There have been no controlled trials on the efficacy of therapy for Riedel’s thyroiditis. The condition is extremely rare and the therapy is based on empiric data . There are reports of beneficial effects of steroids in some but not all cases.
In one report, prednisolone (30 mg/day) was used with relapse in the ESR and development of retroperitoneal fibrosis six months after withdrawal of steroids. Relapse after steroid withdrawal has also been reported in Riedel’s struma . In our case, we used high dose of prednisolone (80 mg/day) for four weeks, followed by gradual withdrawal. This led to rapid regression of symptoms and reduction in the size of the goitre with no symptoms or signs of relapse or development of other fibrosclerotic lesions.

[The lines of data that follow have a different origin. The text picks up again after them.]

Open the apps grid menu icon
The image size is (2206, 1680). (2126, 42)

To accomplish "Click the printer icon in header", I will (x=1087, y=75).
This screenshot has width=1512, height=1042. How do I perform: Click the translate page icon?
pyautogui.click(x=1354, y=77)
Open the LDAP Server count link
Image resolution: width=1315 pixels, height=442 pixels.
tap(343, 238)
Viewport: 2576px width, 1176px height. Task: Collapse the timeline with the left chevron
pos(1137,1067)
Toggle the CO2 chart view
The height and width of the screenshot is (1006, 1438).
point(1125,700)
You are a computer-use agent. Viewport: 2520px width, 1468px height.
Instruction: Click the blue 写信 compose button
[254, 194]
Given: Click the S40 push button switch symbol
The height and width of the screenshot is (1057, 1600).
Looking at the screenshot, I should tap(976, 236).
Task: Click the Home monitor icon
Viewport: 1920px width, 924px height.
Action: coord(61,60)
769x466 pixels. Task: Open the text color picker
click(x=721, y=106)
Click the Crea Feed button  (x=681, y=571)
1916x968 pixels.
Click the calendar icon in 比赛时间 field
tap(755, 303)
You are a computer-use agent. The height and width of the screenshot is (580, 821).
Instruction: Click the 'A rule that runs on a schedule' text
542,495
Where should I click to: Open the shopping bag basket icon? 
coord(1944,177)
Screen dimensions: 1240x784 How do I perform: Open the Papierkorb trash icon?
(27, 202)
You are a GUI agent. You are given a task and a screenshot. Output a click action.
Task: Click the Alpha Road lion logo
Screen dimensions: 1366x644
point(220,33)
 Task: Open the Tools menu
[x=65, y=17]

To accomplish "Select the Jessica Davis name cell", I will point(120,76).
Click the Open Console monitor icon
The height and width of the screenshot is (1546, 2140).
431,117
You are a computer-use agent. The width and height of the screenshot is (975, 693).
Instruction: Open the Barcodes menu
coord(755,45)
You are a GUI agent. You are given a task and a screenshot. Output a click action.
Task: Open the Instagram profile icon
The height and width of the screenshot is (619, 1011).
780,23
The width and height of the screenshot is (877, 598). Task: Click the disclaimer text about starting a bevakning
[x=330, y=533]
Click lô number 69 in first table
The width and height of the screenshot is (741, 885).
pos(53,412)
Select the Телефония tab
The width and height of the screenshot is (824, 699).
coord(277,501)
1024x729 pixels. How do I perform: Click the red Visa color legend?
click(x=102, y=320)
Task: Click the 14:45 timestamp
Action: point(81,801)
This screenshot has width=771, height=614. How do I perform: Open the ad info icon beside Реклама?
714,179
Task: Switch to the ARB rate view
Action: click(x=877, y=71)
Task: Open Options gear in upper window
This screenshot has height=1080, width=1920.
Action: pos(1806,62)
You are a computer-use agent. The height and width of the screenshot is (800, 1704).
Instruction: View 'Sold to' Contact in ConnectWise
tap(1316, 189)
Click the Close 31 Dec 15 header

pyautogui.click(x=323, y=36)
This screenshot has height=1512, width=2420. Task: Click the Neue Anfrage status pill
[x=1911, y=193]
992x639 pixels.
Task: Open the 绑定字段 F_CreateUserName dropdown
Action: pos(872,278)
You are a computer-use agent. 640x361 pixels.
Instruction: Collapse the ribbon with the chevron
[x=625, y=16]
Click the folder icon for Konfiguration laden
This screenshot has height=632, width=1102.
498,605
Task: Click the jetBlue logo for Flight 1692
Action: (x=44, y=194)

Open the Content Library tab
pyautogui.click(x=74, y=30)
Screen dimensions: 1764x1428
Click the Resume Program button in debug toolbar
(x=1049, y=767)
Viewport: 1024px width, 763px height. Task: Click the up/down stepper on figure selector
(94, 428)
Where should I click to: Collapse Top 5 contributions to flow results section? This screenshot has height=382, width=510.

In conclusion, we describe a rare case of Riedel’s thyroiditis which presented with atypical symptoms of a painful goitre that was tender on palpation. Clinical behavior suggested an anaplastic carcinoma, thus providing a major diagnostic challenge. Although complete surgical resection was not possible, wedge biopsy confirmed the diagnosis. The patient was subsequently started on treatment with very high dose steroid, with good improvement and no recurrence after 12 months. Finally, it is important for clinicians to be aware of this diagnosis when managing patients with thyroid disease, as Riedel’s thyroiditis can mimic malignancy. In addition, our case demonstrates that this condition should be treated with very high dose of steroids to prevent relapse.
Written informed consent was obtained from the patient for publication of this case report and accompanying images. A copy of the written consent is available for review by the Editor-in-Chief of the journal.